Frosh week, but strictly no partying: organizers try to keep younger students in line
MONTREAL -- There will be no matching t-shirts, no bar crawls, no partying—at least not if the organizers can help it.
Frosh Week at Concordia is online this year, and some of the people putting it together are worried that some first-year students won’t want to accept losing out on the experience.
“That's our biggest worry right now, is that someone wants to have the frosh of previous years experience, where there's a lot of drinking involved,” said Eduardo Malorni of the Concordia Student Union.
“And at home alone, no one is available to help them if something does go wrong.”
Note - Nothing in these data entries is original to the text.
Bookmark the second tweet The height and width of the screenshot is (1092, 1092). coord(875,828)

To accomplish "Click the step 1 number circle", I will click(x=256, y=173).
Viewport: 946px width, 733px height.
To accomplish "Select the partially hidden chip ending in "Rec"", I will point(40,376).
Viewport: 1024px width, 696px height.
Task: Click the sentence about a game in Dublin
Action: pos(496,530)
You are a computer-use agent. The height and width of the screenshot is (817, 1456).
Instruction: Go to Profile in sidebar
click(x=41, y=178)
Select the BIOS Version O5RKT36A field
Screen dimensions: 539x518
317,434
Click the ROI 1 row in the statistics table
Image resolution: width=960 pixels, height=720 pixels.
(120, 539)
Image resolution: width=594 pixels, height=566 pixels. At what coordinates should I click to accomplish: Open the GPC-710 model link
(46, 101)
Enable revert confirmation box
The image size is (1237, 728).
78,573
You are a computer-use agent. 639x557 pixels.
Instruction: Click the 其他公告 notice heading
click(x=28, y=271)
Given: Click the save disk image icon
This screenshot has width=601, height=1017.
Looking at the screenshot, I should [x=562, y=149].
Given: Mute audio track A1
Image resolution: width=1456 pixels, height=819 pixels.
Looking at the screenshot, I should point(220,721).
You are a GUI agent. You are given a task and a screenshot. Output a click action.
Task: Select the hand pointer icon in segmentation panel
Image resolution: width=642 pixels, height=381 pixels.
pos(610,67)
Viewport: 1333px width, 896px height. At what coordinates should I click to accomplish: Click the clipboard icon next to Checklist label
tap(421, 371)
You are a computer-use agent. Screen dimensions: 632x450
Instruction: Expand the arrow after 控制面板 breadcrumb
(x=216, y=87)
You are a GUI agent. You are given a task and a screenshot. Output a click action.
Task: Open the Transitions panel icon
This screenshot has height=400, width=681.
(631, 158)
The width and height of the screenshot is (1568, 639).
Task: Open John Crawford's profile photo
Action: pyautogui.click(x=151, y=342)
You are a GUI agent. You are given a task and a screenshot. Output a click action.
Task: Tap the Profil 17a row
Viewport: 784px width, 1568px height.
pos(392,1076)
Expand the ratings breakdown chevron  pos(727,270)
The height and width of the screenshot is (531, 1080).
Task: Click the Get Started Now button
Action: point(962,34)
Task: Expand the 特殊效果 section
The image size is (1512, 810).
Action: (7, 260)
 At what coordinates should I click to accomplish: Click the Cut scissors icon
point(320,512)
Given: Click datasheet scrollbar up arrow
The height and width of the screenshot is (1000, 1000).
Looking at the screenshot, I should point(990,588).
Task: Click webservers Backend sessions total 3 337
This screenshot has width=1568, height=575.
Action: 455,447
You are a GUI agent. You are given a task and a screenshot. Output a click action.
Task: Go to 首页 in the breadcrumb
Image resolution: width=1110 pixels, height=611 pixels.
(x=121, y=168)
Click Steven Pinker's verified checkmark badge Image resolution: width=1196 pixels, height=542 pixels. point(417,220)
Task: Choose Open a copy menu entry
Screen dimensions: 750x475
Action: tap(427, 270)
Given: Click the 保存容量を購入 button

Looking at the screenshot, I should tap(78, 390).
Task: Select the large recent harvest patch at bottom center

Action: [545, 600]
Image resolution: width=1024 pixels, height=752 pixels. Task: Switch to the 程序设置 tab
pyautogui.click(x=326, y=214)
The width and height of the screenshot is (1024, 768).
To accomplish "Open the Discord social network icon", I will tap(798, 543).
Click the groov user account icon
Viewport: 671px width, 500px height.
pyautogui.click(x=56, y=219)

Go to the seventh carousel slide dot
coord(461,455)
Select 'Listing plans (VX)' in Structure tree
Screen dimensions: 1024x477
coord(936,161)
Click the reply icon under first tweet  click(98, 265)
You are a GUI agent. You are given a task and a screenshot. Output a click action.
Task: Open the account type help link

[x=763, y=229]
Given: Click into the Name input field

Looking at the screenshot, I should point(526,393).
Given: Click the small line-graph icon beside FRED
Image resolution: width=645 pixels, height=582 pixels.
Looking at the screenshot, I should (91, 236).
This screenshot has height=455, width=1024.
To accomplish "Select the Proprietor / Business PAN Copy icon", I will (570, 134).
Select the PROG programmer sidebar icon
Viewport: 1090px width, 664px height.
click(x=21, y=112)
Some schools are having a mix of in-person and virtual frosh weeks, like Bishop’s University.
While in person, though, the participants will have to wear masks.
“We're trying to find fun tricks to make it not just like ‘You have to social distance,’ but also keep your spirits high,” said Amelia Krallis, one organizer. “Because it is a positive time—people are coming to university but also [are] safe.”
They also realize there’s a risk the younger students will want to take things into their own hands and ditch the rules. They’ve been communicating with local police to help make sure that doesn’t happen.
“Having those regulated activities and events on campus that we can oversee and support will hopefully mitigate that want and need to regroup off-campus,” said Krallis.
At Concordia, students will have to wait a few months or a year to get to know each other face-to-face. The goal of frosh, for now, is “a lot more about figuring what you have available to you, as opposed to meeting people,” said Malorni.